Ms. Kohlman apparently sensed her illness before her doctors did. Lying on the floor during a yoga session at a beach resort on Parrot Cay, a tiny Caribbean island, she began to shake. “You’re having kundalini rising,” Mr. Yee, the yoga master who is partnering with Ms. Karan at Beth Israel, yelled, running to her side. Ms. Kohlman, who wrote about the experience for Vogue, insisted, “I have brain cancer.”

She intensified her yoga. “She asked for it in the hospital,” said Ms. Karan, who practices yoga daily. “She needed it, she wanted it.

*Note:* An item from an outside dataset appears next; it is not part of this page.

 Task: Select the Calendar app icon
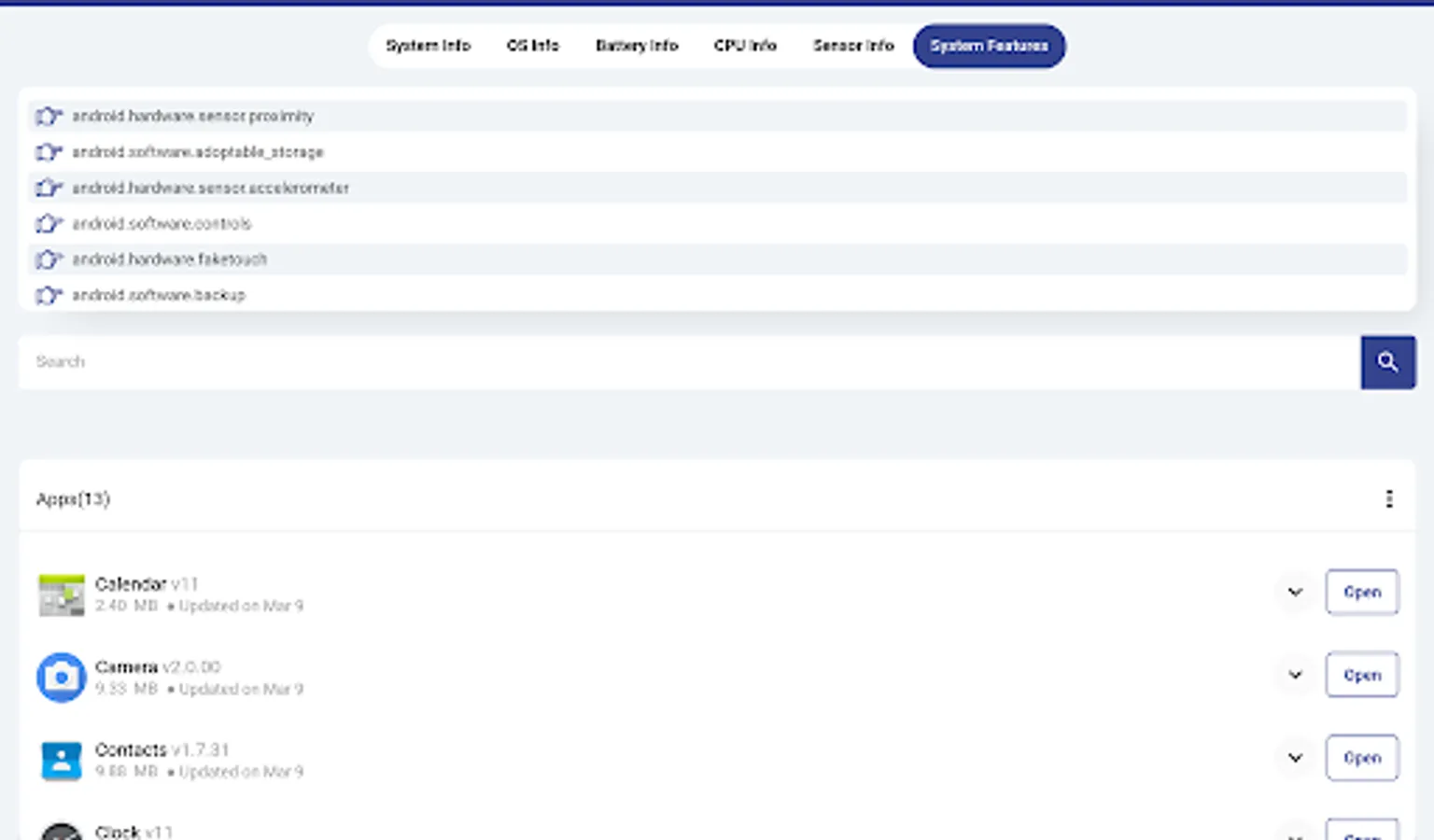[61, 594]
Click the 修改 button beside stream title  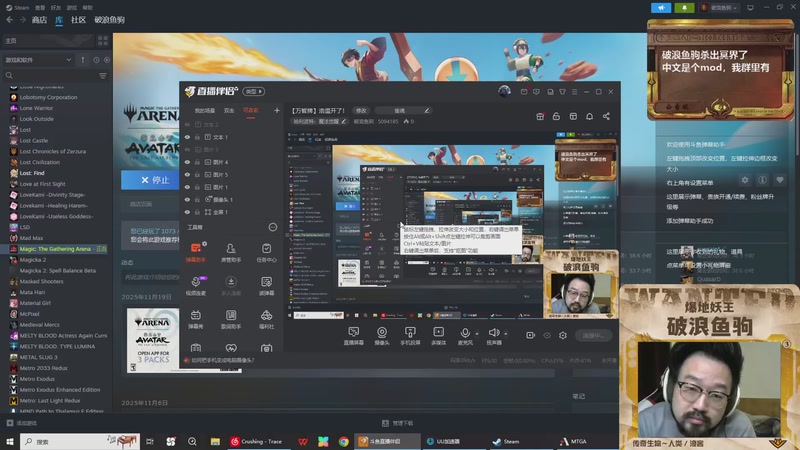(361, 110)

“This works,” Ms. Karan insisted. “Now we have to prove it in the clinical setting.”

To do that, she turned to Beth Israel because it is among the handful of hospitals nationwide with full-fledged integrative medicine departments. Beth Israel’s department is headed by Woodson Merrell, known as Woody, who rides a silver Vespa to his Upper East Side office and who made the obligatory pilgrimage to India in the 1960s. Beth Israel has experimented with integrating mainstream and alternative therapies for eight years, mainly through the Continuum Center, which employs 10 doctors. In the spring, integrative medicine was elevated to department status, just like surgery, orthopedics and the rest.

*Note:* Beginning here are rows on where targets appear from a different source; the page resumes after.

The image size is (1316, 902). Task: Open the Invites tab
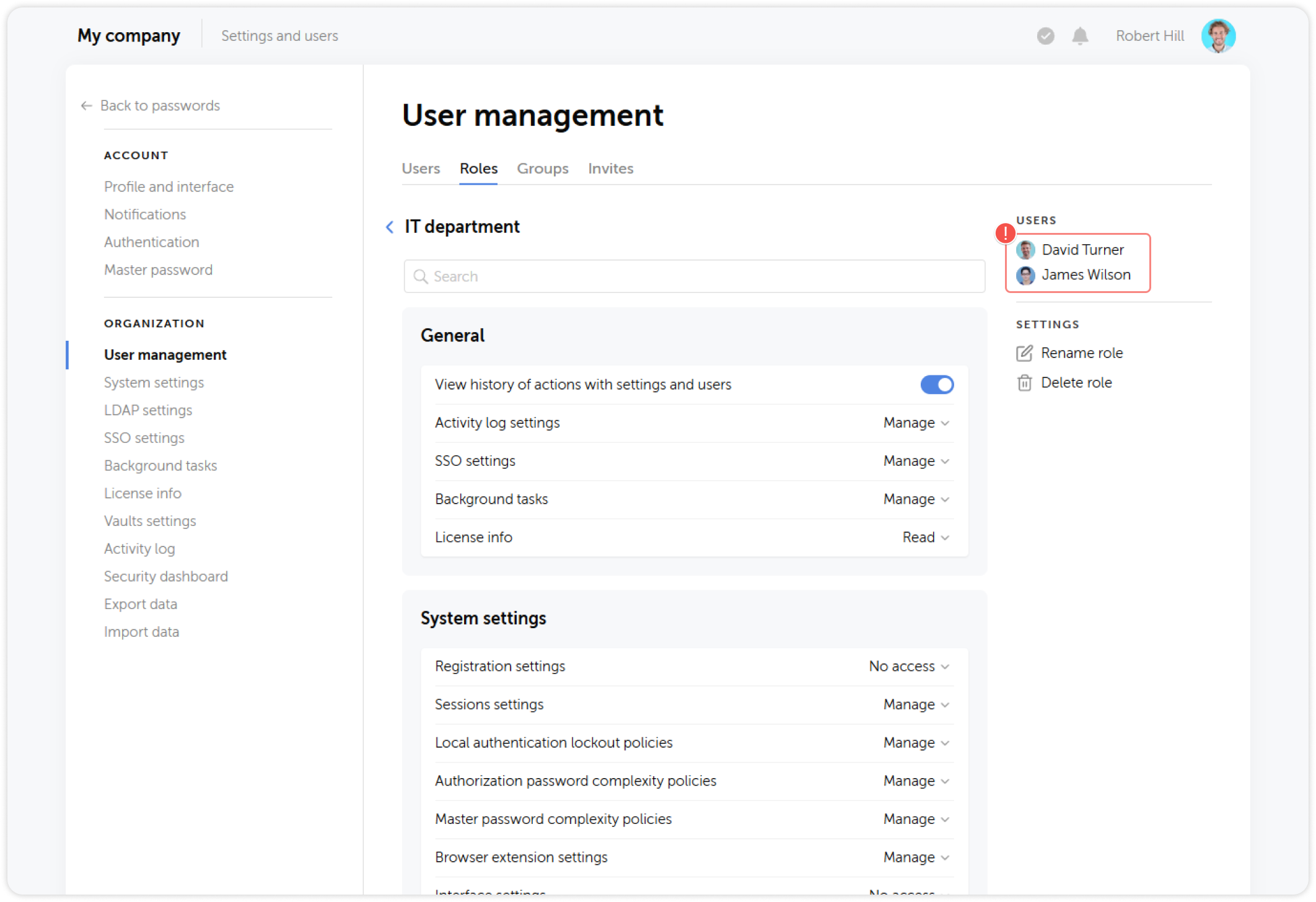pyautogui.click(x=610, y=168)
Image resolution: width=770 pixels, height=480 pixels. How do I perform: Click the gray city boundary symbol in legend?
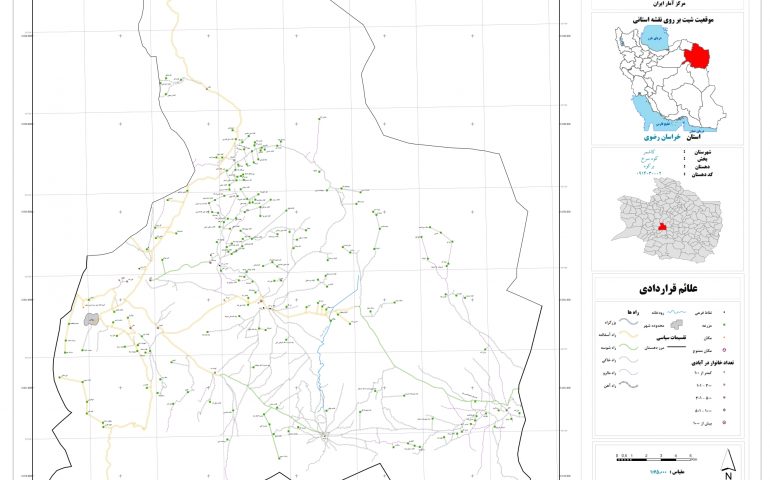click(x=677, y=324)
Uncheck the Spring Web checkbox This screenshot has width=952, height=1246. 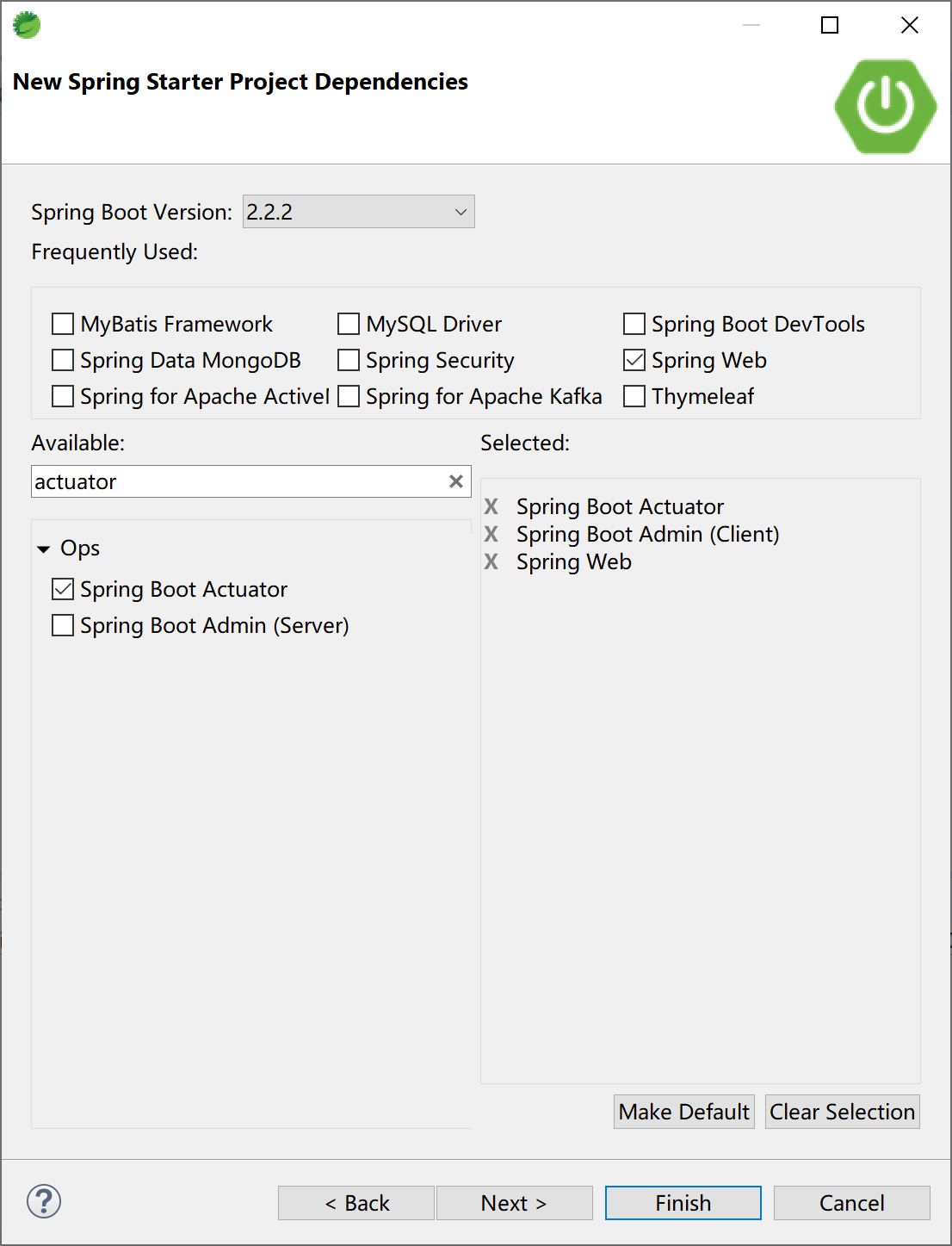[x=634, y=360]
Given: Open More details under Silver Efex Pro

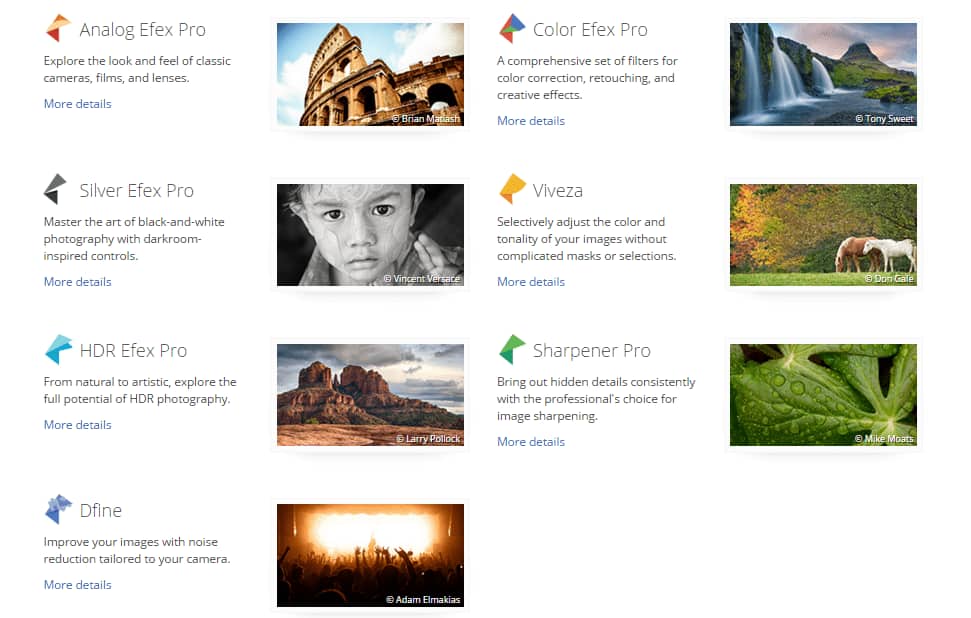Looking at the screenshot, I should tap(77, 282).
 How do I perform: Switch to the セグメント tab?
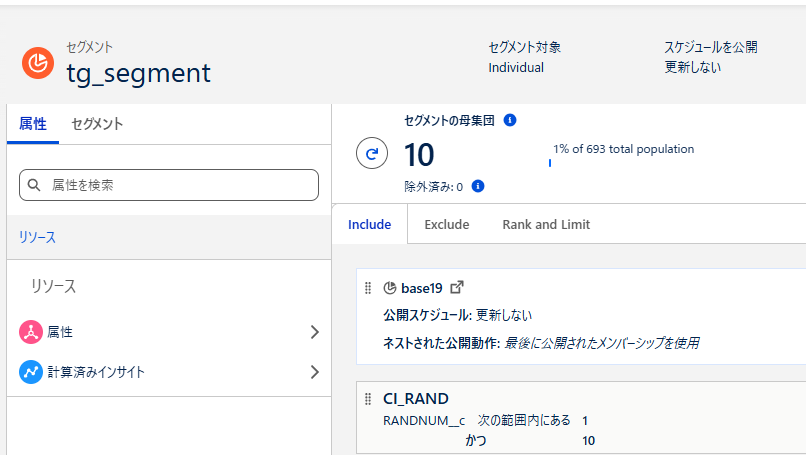point(97,124)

“A lot of other hospitals have integrative medicine, but it’s kind of stuck away in the basement,” said Dr. Merrell, who, not coincidentally, is Ms. Karan’s internist. “People like to think it’s not there.” Starting in November, the cancer ward will be renovated by Ms. Karan, the architect David Fratianne and Alex Stark, a feng shui master. The dull beige walls and green linoleum tile floors will be replaced with bamboo wallpaper and cork floors. Nooks and crannies now used for brown-bag lunches and naps and crammed with a desultory selection of dusty books will be turned into yoga, prayer and meditation retreats for patients, their families and nurses.

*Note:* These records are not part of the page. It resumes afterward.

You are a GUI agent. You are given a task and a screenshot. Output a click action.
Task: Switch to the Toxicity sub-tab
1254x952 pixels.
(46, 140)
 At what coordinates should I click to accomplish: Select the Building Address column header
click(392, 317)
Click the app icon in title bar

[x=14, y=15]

Urban Zen will cover the salaries of a patient “navigator,” a sort of cancer-ward concierge, and a yoga coordinator. The Yees and Dr. Merrell expect that about half the eligible patients will decline to participate. Those who do will find a flexible definition of yoga, with some who are very ill simply getting help to breathe from a yogi who will also manipulate their limbs, rub their feet or simply listen to them.

Last week, two yoga teachers in Karan-designed black T-shirts printed with white block letters saying, “The Unstoppable PATH/Patient Awareness Towards Healing,” approached several patients for an impromptu workout.

Looking like a radiantly healthy creature from another planet, one of the teachers, Shana Kuhn-Siegel, sidled up to the bedside of an emaciated 34-year-old patient, Natoya Harrison, who insisted on eating her meal of chicken and potatoes before embarking on yoga. Ms. Harrison, who was formerly obese, was hospitalized in a coma caused by complications of a gastric bypass performed elsewhere. What did she miss about life outside the hospital? Ms. Kuhn-Siegel asked. “Not being able to participate in sex, church,” Ms. Harrison said, adding, “I shouldn’t have said those two things together.”

“You can say whatever you want,” Ms. Kuhn-Siegel replied. She prompted the woman to talk about her 15-year-old son, and asked if she would like to close her eyes. “I thought you were going to ask me questions,” Ms. Harrison said nervously. “Why are you trying to put me to sleep? What’s your M.O.?”

Noticing the T-shirt, she perked up, asking: “Where can I get one of those?” Ms. Kuhn-Siegel promised to tell Ms. Karan that Ms. Harrison would like a shirt, and tried to capitalize on the connection.

“There’s a position I can put you in to relieve the pain in your abdomen,” she said. “It’s a position called ‘bound angle.’ ”

Ms. Harrison let Ms. Kuhn-Siegel manipulate her scrawny limbs, bending and straightening her knees, propping up her head. “How about a cup of green tea?” Ms. Kuhn-Siegel asked.

“Nope,” Ms. Harrison said. “I think I’m going to throw up.”

Ms. Kuhn-Siegel handed her a wastebasket and backed away.